# Mirroring PubChem the Easy Way with PubChem Fu

If you want to work with the PubChem dataset, two of your biggest problems will likely be creating a local working copy and keeping it synchronized. Although a few articles on doing just this have appeared here on Depth-First, the information is a bit scattered. Also, some time and effort is required in getting a robust mirroring system in place and working as expected. Enter PubChem Fu, a simple tool designed to help you maintain a complete, up-to-date copy of the PubChem dataset.

## What it Does

PubChem Fu lets you create and automatically update a local working copy of all PubChem Compound and Substance data.

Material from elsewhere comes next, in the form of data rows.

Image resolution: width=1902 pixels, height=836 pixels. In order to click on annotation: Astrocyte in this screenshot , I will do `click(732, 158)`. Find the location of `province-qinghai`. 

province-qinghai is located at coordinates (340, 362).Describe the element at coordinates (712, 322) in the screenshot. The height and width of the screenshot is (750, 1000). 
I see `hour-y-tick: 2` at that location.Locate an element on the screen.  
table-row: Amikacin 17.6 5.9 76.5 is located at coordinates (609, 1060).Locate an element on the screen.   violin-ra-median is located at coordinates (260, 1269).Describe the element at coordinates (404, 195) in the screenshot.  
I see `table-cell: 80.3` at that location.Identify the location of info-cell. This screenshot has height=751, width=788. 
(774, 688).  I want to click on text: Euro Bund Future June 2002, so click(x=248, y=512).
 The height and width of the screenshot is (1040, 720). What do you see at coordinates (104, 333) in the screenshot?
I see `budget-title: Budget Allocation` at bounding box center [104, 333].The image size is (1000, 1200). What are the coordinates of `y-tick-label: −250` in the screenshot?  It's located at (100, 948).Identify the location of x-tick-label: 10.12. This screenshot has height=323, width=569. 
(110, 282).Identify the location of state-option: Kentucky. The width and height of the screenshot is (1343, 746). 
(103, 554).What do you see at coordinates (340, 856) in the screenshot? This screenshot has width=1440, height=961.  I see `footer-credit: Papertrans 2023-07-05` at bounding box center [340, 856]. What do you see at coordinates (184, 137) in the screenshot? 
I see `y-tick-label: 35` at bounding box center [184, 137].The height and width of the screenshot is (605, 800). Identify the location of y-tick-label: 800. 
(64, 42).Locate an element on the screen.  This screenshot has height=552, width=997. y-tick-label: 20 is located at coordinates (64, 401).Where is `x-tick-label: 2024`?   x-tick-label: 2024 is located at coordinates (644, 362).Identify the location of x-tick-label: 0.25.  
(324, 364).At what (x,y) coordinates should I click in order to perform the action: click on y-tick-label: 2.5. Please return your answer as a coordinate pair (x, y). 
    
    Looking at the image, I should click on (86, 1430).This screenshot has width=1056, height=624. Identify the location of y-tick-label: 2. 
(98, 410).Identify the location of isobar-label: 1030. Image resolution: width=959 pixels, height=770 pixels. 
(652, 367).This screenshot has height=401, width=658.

This tool uses Ruby and a clever little Ruby utility called Whenever to configure cron for you. Simply give it a time to pull daily updates at, and you can always have access to the complete, latest PubChem dataset.

## Usage

Create a full copy of PubChem (in the same directory as PubChem Fu):

rake full

Pull available daily updates (in the same directory as PubChem Fu):

rake daily

Automate pulling daily updates:

whenever --update-crontab pubchem

Make sure your cron task is set:

crontab -l

...

# Begin Whenever generated tasks for: pubchem
PATH= ...

15 14 * * * cd ~/local/pubchem && RAILS_ENV=production /usr/bin/env rake daily

# End Whenever generated tasks for: pubchem

That part about RAILS_ENV is a by-product of Whenever being mainly used in a Ruby on Rails environment. I'm sure there's a way to block that output if needed. If you know, please drop me a line.